Dentsu Consulting est l'entité de consulting de Dentsu Aegis Network dédiée à l’accompagnement des directions générales et des directions marketing, communication et digitales. Dentsu Consulting intervient pour accélérer et sécuriser la prise en compte des impacts de la digitalisation sur les collaborateurs et sur les relations entre les marques et leurs publics cibles.

 

En cette période de crise, votre agence est toujours très active. Quelles sont vos activités depuis le début du confinement ?

Nous confinons et nous télétravaillons. Nous sommes heureux de voir que la distance n'empêche pas de maintenir une certaine proximité et une forme de collaboration avec nos clients.
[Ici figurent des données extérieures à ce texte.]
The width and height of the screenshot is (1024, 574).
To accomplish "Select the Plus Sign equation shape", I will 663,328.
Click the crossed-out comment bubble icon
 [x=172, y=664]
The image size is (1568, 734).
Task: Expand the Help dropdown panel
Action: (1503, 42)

Nous avons une forte activité de gestion de crise. Nous n’avons pas connu de baisse d'activité depuis le début du confinement et nous avons même de nouveaux clients. En parallèle, nous accompagnons aussi des clients à l'international, ce qui demande une amplitude horaire importante. Malheureusement, certains de nos clients souffrent plus que d’autres. Les choses étant compliquées pour eux, nous les accompagnons à titre presque amical aujourd’hui.

Nos journées sont très denses. Elles commencent très tôt et se terminent très tard. Cependant, nous avons remarqué que le fait de devoir tout planifier et tout organiser ne contribuent pas à l’efficacité. Le hasard et la spontanéité peuvent être une source de performance. Depuis le début du travail à distance, nous sommes tous à l’heure à nos réunions. C'est étonnant à quel point l’imprévu peut être un vecteur inconnu de la productivité.

 

Votre agence analyse en permanence les opinions sur les réseaux sociaux. Le sujet d’actualité est le tracking digital. Qu’avez-vous pu observer à ce niveau ?
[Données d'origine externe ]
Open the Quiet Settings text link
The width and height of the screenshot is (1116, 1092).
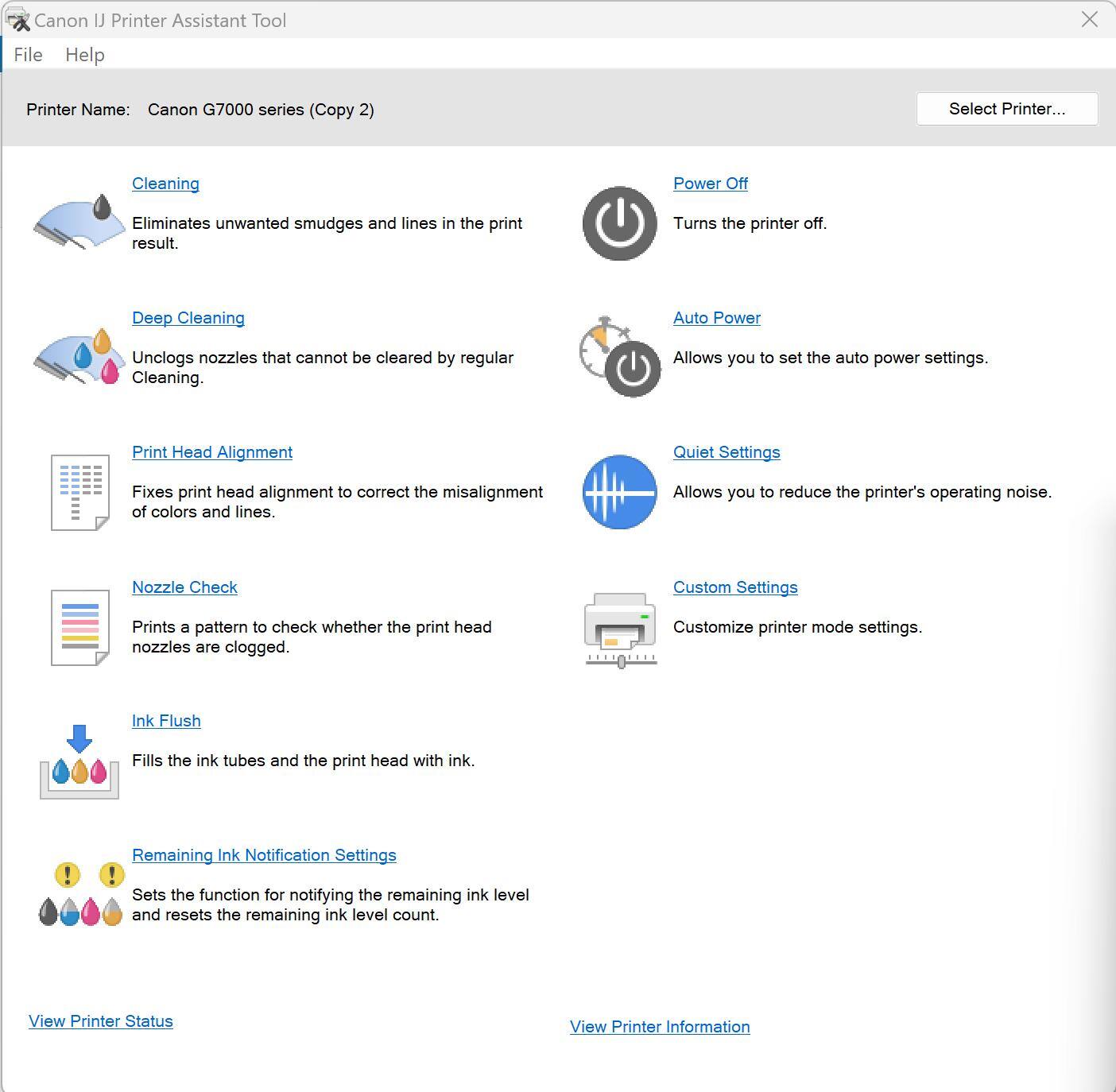(x=727, y=452)
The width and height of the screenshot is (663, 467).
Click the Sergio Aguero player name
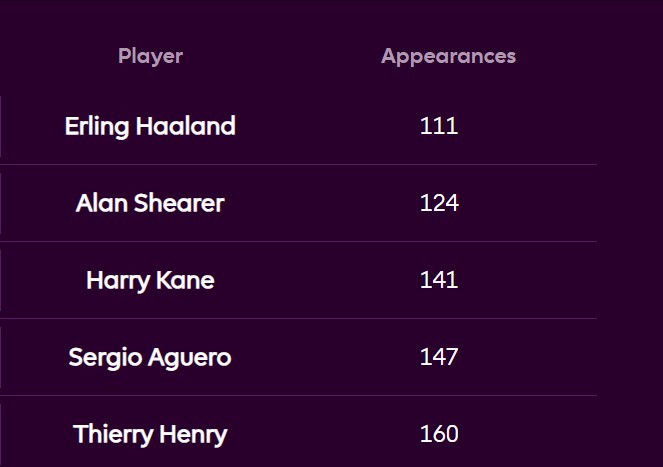[x=150, y=357]
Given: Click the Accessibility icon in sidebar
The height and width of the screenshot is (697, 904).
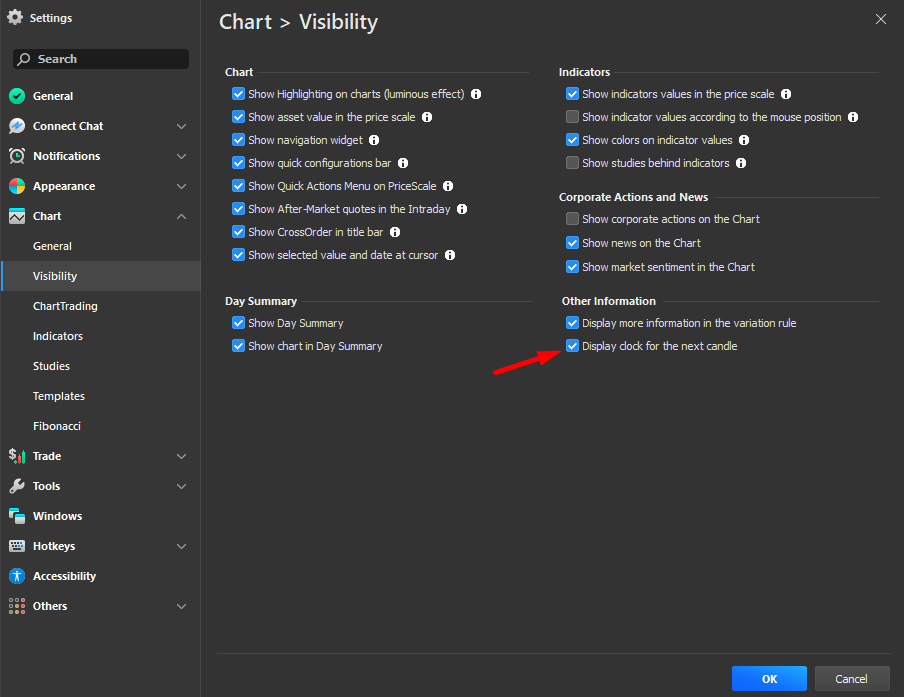Looking at the screenshot, I should 17,576.
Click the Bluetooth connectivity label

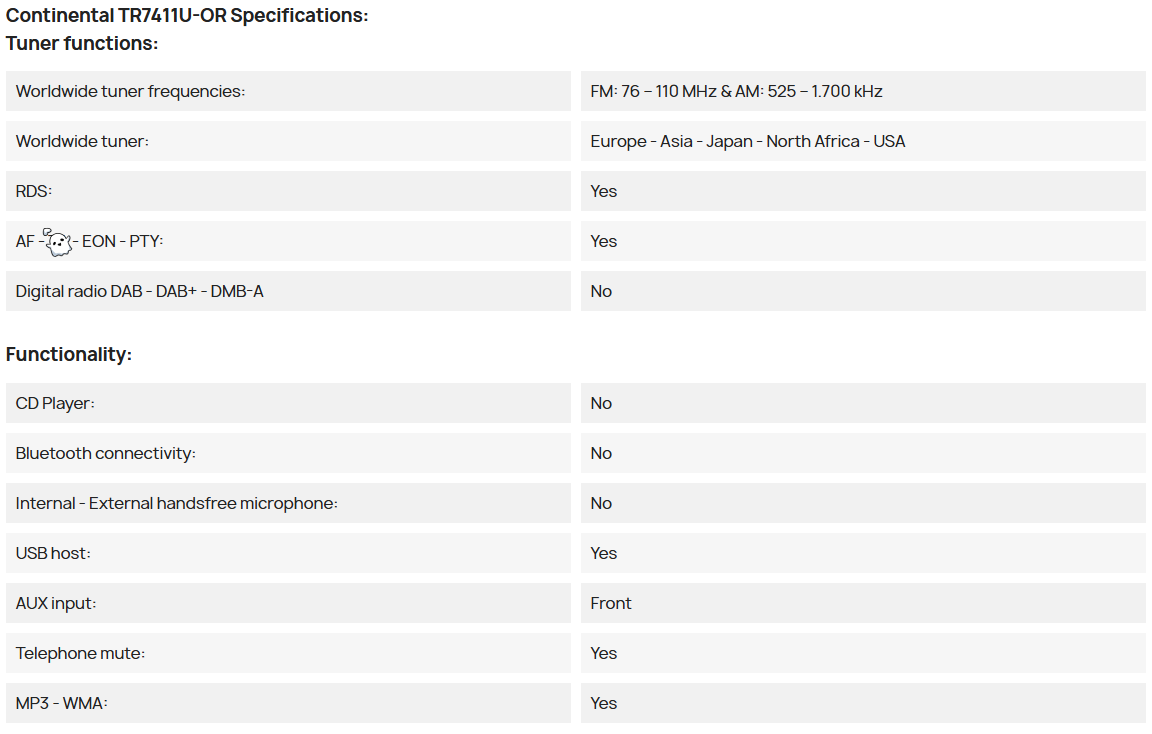click(x=106, y=453)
Sur les réseaux sociaux, les gens sont plus que perplexes. Les Français ont tendance à craindre pour leurs libertés et ont peur d’être fichés et suivis. Ce sentiment d’insécurité s’est renforcé avec les nombreux scandales, dont le dernier en date est Cambridge Analytica.

À l’heure actuelle, si les gens qui s'expriment sur les réseaux sociaux sont significativement nombreux, nous ne pouvons pourtant pas tirer de conclusions, car ces derniers ne représentent, en effet, pas la totalité des Français !

C’est aussi un sujet sensible qui divise l’opinion publique : d’une part, c’est une solution qui pourrait nous protéger, et, d’autre part, il y a une crainte que les restrictions de liberté et le contrôle des données personnelles ne s'installent dans le temps. En effet, généralement, lorsque nous concédons un peu de liberté, c'est assez rare de pouvoir revenir en arrière. Il ne faut donc pas que ce soit le cas ! C’est clairement un sujet qui nécessite une réflexion profonde et poussée, notamment en termes d’impact sur le futur.

Beaucoup de Français se demandent à juste titre si, dans le cadre de ce « tracking », les informations personnelles qu’ils vont communiquer au gouvernement peuvent être détournées. Il y a donc un important travail de pédagogie à mener par le gouvernement pour faire accepter ce dispositif qui pourrait éviter de nouvelles contaminations. Je pense qu’il est nécessaire de mettre en place des débats afin de mettre ce sujet devant nos concitoyens. Il serait peut-être aussi utile de procéder à un vote pour que chacun puisse donner son point de vue.

Il est évidemment que nous ne regretterons pas ce qui pourrait s’avérer être un mal pour un bien.

Entre le risque d’un côté et le bénéfice de l’autre, le choix ne sera pas évident pour les Français. Qu’en pensez-vous ?

Nous sommes sur une logique identique à celle du confinement. Est-ce que nos concitoyens avaient vraiment envie de rester autant de semaines enfermés chez eux ? Non, mais en sachant que c'est pour le bien commun, alors là, oui.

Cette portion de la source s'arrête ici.